**Data for this exercise**
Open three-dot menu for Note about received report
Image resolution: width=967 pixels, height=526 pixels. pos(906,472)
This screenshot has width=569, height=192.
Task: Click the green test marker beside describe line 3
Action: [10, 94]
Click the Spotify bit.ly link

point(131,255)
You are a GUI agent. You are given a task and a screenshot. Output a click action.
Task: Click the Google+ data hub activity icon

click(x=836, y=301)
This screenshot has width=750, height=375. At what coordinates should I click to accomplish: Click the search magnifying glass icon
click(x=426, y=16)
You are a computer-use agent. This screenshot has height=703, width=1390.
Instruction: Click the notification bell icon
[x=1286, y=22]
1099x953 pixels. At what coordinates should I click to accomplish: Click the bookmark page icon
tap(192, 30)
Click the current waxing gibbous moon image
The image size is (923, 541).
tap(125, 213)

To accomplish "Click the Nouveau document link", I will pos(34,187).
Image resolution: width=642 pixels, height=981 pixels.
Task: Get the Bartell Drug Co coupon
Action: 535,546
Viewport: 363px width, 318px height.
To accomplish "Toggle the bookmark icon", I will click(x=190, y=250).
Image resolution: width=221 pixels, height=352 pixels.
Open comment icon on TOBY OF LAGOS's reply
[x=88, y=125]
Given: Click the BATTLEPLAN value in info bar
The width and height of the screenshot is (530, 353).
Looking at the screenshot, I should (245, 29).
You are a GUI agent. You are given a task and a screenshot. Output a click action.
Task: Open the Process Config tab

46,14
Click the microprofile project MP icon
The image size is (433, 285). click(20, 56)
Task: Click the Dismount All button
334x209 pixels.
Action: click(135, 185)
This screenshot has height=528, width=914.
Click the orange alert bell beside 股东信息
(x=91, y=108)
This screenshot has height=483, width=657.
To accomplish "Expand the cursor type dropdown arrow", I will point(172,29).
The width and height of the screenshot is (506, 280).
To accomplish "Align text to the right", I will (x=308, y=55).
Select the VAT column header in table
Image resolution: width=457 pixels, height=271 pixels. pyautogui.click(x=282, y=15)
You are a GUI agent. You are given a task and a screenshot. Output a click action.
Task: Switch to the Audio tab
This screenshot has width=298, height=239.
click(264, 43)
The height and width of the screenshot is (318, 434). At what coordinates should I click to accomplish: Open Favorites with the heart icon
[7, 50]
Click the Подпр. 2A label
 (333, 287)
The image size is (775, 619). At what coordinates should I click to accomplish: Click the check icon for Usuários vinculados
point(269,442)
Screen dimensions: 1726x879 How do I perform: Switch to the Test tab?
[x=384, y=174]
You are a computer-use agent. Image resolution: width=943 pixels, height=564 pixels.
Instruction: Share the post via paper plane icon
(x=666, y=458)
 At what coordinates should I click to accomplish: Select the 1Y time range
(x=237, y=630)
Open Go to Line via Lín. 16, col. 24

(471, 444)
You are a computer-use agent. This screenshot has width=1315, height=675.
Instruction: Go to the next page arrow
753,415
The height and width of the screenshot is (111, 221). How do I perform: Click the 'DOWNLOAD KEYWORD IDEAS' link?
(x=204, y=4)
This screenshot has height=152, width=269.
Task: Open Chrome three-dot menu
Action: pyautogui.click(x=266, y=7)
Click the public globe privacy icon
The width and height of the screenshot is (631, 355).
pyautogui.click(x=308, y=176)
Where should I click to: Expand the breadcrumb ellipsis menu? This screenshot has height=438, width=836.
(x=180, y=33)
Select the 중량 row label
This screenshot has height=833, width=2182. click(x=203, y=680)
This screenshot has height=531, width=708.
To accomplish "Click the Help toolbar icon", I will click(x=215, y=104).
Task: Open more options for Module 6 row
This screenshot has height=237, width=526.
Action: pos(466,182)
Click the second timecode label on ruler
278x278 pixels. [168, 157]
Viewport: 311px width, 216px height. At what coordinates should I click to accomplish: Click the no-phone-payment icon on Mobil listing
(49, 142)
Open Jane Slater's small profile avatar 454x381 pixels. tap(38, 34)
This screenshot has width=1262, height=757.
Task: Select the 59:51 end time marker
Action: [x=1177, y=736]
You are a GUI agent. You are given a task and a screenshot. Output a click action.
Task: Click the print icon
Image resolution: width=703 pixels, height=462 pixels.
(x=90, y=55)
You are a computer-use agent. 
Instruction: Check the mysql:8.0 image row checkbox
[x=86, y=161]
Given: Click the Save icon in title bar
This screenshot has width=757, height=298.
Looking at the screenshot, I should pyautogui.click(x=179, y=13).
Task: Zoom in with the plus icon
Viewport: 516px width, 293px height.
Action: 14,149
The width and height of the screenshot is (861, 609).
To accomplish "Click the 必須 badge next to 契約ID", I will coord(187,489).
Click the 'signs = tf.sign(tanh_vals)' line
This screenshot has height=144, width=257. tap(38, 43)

**Problem requirements**
Word for word, write out every entry shown above.

**Answer below**
Open three-dot menu for Note about received report
Image resolution: width=967 pixels, height=526 pixels. pos(906,472)
This screenshot has width=569, height=192.
Task: Click the green test marker beside describe line 3
Action: [10, 94]
Click the Spotify bit.ly link

point(131,255)
You are a GUI agent. You are given a task and a screenshot. Output a click action.
Task: Click the Google+ data hub activity icon

click(x=836, y=301)
This screenshot has width=750, height=375. At what coordinates should I click to accomplish: Click the search magnifying glass icon
click(x=426, y=16)
You are a computer-use agent. This screenshot has height=703, width=1390.
Instruction: Click the notification bell icon
[x=1286, y=22]
1099x953 pixels. At what coordinates should I click to accomplish: Click the bookmark page icon
tap(192, 30)
Click the current waxing gibbous moon image
The image size is (923, 541).
tap(125, 213)

To accomplish "Click the Nouveau document link", I will pos(34,187).
Image resolution: width=642 pixels, height=981 pixels.
Task: Get the Bartell Drug Co coupon
Action: 535,546
Viewport: 363px width, 318px height.
To accomplish "Toggle the bookmark icon", I will click(x=190, y=250).
Image resolution: width=221 pixels, height=352 pixels.
Open comment icon on TOBY OF LAGOS's reply
[x=88, y=125]
Given: Click the BATTLEPLAN value in info bar
The width and height of the screenshot is (530, 353).
Looking at the screenshot, I should (245, 29).
You are a GUI agent. You are given a task and a screenshot. Output a click action.
Task: Open the Process Config tab

46,14
Click the microprofile project MP icon
The image size is (433, 285). click(20, 56)
Task: Click the Dismount All button
334x209 pixels.
Action: click(135, 185)
This screenshot has height=528, width=914.
Click the orange alert bell beside 股东信息
(x=91, y=108)
This screenshot has height=483, width=657.
To accomplish "Expand the cursor type dropdown arrow", I will point(172,29).
The width and height of the screenshot is (506, 280).
To accomplish "Align text to the right", I will (x=308, y=55).
Select the VAT column header in table
Image resolution: width=457 pixels, height=271 pixels. pyautogui.click(x=282, y=15)
You are a GUI agent. You are given a task and a screenshot. Output a click action.
Task: Switch to the Audio tab
This screenshot has width=298, height=239.
click(264, 43)
The height and width of the screenshot is (318, 434). At what coordinates should I click to accomplish: Open Favorites with the heart icon
[7, 50]
Click the Подпр. 2A label
 (333, 287)
The image size is (775, 619). At what coordinates should I click to accomplish: Click the check icon for Usuários vinculados
point(269,442)
Screen dimensions: 1726x879 How do I perform: Switch to the Test tab?
[x=384, y=174]
You are a computer-use agent. Image resolution: width=943 pixels, height=564 pixels.
Instruction: Share the post via paper plane icon
(x=666, y=458)
 At what coordinates should I click to accomplish: Select the 1Y time range
(x=237, y=630)
Open Go to Line via Lín. 16, col. 24

(471, 444)
You are a computer-use agent. This screenshot has width=1315, height=675.
Instruction: Go to the next page arrow
753,415
The height and width of the screenshot is (111, 221). How do I perform: Click the 'DOWNLOAD KEYWORD IDEAS' link?
(x=204, y=4)
This screenshot has height=152, width=269.
Task: Open Chrome three-dot menu
Action: pyautogui.click(x=266, y=7)
Click the public globe privacy icon
The width and height of the screenshot is (631, 355).
pyautogui.click(x=308, y=176)
Where should I click to: Expand the breadcrumb ellipsis menu? This screenshot has height=438, width=836.
(x=180, y=33)
Select the 중량 row label
This screenshot has height=833, width=2182. click(x=203, y=680)
This screenshot has height=531, width=708.
To accomplish "Click the Help toolbar icon", I will click(x=215, y=104).
Task: Open more options for Module 6 row
This screenshot has height=237, width=526.
Action: pos(466,182)
Click the second timecode label on ruler
278x278 pixels. [168, 157]
Viewport: 311px width, 216px height. At what coordinates should I click to accomplish: Click the no-phone-payment icon on Mobil listing
(49, 142)
Open Jane Slater's small profile avatar 454x381 pixels. tap(38, 34)
This screenshot has width=1262, height=757.
Task: Select the 59:51 end time marker
Action: [x=1177, y=736]
You are a GUI agent. You are given a task and a screenshot. Output a click action.
Task: Click the print icon
Image resolution: width=703 pixels, height=462 pixels.
(x=90, y=55)
You are a computer-use agent. 
Instruction: Check the mysql:8.0 image row checkbox
[x=86, y=161]
Given: Click the Save icon in title bar
This screenshot has width=757, height=298.
Looking at the screenshot, I should pyautogui.click(x=179, y=13).
Task: Zoom in with the plus icon
Viewport: 516px width, 293px height.
Action: 14,149
The width and height of the screenshot is (861, 609).
To accomplish "Click the 必須 badge next to 契約ID", I will coord(187,489).
Click the 'signs = tf.sign(tanh_vals)' line
This screenshot has height=144, width=257. tap(38, 43)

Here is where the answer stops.